YOUR GOAL: Nothing outside the range is wanted. Repeat exactly the lines below from the one with "The image size is (855, 583)." through the one with "Given: Click the red 删除 batch delete button".

☆ ☆ ☆ ☆

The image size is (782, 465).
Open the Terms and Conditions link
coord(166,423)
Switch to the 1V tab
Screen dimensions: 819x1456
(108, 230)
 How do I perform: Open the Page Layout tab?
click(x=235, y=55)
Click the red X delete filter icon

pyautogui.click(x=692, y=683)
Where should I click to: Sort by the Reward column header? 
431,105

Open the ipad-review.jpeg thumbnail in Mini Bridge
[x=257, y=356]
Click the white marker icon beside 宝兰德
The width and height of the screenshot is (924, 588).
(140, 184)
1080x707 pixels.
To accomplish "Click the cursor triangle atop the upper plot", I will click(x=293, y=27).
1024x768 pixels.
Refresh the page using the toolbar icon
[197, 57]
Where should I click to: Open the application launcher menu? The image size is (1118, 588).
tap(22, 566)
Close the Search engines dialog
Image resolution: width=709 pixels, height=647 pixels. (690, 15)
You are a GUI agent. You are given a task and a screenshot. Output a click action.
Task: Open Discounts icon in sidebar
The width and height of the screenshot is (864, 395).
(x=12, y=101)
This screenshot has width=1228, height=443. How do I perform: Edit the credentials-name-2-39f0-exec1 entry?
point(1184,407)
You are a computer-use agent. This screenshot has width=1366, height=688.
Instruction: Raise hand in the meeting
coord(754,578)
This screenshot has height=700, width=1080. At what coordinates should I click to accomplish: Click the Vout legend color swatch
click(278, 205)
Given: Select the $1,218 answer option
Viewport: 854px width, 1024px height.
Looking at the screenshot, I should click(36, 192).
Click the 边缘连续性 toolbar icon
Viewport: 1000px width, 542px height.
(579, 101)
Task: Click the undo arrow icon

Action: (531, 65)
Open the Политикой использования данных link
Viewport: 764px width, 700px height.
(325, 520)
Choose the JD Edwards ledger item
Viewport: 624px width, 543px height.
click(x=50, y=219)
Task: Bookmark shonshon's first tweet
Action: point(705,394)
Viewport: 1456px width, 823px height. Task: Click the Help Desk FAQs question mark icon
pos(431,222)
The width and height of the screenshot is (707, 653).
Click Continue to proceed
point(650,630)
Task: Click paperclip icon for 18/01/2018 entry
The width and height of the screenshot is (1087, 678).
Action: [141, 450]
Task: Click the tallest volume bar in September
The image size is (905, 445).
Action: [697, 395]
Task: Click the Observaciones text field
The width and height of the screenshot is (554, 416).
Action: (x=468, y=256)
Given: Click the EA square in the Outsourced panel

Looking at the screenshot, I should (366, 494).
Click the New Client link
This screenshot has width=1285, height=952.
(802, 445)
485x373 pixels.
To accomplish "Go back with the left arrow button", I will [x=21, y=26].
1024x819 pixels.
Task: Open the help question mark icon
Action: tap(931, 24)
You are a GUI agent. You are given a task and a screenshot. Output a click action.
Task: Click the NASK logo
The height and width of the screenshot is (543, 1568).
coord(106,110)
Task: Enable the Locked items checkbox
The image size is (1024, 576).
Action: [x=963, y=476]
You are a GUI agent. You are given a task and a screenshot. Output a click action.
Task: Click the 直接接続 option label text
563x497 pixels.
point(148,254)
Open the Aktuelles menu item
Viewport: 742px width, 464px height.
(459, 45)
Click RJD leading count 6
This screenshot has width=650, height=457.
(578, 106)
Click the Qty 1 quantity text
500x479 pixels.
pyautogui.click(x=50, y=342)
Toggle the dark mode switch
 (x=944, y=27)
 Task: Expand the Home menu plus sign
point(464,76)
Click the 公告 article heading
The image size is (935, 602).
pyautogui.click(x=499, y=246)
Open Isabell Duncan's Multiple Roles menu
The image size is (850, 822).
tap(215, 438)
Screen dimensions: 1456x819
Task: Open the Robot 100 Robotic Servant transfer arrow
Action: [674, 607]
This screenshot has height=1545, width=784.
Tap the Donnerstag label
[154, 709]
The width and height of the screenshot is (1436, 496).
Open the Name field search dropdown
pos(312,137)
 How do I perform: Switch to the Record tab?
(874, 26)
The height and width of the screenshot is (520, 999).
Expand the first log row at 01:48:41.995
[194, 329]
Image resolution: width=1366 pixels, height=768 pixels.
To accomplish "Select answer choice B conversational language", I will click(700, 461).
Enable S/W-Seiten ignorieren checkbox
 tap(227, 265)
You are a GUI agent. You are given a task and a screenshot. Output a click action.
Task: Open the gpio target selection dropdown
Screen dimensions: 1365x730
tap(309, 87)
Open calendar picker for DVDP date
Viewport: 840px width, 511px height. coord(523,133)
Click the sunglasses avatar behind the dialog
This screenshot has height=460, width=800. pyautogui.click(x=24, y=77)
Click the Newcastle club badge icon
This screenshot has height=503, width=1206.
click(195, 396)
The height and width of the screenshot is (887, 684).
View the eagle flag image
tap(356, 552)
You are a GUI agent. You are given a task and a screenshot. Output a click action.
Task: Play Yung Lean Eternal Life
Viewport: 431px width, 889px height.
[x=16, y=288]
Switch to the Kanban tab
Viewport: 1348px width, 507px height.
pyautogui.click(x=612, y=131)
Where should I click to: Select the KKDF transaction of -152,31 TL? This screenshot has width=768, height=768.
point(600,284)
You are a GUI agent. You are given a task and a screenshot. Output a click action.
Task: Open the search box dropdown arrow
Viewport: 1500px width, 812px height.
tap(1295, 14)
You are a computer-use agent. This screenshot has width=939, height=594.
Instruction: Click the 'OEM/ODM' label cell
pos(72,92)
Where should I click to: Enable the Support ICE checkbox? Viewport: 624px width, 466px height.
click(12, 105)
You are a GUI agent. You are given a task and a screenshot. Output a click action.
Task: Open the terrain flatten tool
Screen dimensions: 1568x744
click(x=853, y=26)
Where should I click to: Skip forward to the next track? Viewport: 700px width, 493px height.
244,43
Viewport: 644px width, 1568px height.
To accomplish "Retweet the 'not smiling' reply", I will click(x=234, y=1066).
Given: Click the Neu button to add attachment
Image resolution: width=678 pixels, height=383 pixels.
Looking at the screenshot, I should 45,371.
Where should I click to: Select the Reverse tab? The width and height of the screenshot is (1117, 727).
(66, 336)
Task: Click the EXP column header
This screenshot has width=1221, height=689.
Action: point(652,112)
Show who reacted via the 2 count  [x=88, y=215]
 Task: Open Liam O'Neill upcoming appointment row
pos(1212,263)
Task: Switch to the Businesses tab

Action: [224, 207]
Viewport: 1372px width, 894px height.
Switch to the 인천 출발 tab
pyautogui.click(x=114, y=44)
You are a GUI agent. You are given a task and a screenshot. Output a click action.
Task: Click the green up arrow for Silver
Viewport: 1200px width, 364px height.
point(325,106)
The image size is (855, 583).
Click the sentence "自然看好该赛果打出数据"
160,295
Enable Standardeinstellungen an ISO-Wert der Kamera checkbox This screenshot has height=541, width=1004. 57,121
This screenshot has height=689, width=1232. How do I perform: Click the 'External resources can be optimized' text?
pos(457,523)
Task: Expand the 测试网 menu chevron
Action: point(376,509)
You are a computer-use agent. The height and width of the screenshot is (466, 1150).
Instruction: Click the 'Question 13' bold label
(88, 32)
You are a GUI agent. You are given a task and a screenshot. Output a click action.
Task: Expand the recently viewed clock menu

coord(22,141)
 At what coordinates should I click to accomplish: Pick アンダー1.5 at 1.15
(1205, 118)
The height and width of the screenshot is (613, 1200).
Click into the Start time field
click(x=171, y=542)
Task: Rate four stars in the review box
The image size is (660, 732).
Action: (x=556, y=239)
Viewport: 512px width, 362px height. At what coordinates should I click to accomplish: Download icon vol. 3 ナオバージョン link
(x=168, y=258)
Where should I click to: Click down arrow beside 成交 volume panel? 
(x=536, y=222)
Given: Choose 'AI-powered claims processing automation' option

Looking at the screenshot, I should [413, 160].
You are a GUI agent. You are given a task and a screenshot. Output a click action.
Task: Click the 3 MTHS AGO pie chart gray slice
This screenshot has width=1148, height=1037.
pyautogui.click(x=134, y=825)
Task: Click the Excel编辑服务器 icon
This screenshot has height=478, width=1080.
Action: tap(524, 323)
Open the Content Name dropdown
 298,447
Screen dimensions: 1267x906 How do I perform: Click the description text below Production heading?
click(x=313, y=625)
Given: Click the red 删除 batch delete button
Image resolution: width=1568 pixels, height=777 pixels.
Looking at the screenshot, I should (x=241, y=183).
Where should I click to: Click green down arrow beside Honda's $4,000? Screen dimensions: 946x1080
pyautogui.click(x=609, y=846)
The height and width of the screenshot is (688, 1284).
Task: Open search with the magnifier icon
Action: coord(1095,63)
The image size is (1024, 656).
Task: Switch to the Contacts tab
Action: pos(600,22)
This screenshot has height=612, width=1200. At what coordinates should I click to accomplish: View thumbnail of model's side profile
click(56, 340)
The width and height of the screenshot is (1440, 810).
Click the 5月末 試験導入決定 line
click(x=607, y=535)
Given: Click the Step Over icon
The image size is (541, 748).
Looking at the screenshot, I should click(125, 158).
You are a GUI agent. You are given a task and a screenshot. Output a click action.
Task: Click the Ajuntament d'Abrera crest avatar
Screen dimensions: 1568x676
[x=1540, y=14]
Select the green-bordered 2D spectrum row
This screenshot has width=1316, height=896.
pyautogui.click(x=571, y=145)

☆ ☆ ☆ ☆

SOLUTION TO THIS EXERCISE:
The image size is (855, 583).
Click the sentence "自然看好该赛果打出数据"
160,295
Enable Standardeinstellungen an ISO-Wert der Kamera checkbox This screenshot has height=541, width=1004. 57,121
This screenshot has height=689, width=1232. How do I perform: Click the 'External resources can be optimized' text?
pos(457,523)
Task: Expand the 测试网 menu chevron
Action: point(376,509)
You are a computer-use agent. The height and width of the screenshot is (466, 1150).
Instruction: Click the 'Question 13' bold label
(88, 32)
You are a GUI agent. You are given a task and a screenshot. Output a click action.
Task: Expand the recently viewed clock menu

coord(22,141)
 At what coordinates should I click to accomplish: Pick アンダー1.5 at 1.15
(1205, 118)
The height and width of the screenshot is (613, 1200).
Click into the Start time field
click(x=171, y=542)
Task: Rate four stars in the review box
The image size is (660, 732).
Action: (x=556, y=239)
Viewport: 512px width, 362px height. At what coordinates should I click to accomplish: Download icon vol. 3 ナオバージョン link
(x=168, y=258)
Where should I click to: Click down arrow beside 成交 volume panel? 
(x=536, y=222)
Given: Choose 'AI-powered claims processing automation' option

Looking at the screenshot, I should [413, 160].
You are a GUI agent. You are given a task and a screenshot. Output a click action.
Task: Click the 3 MTHS AGO pie chart gray slice
This screenshot has width=1148, height=1037.
pyautogui.click(x=134, y=825)
Task: Click the Excel编辑服务器 icon
This screenshot has height=478, width=1080.
Action: tap(524, 323)
Open the Content Name dropdown
 298,447
Screen dimensions: 1267x906 How do I perform: Click the description text below Production heading?
click(x=313, y=625)
Given: Click the red 删除 batch delete button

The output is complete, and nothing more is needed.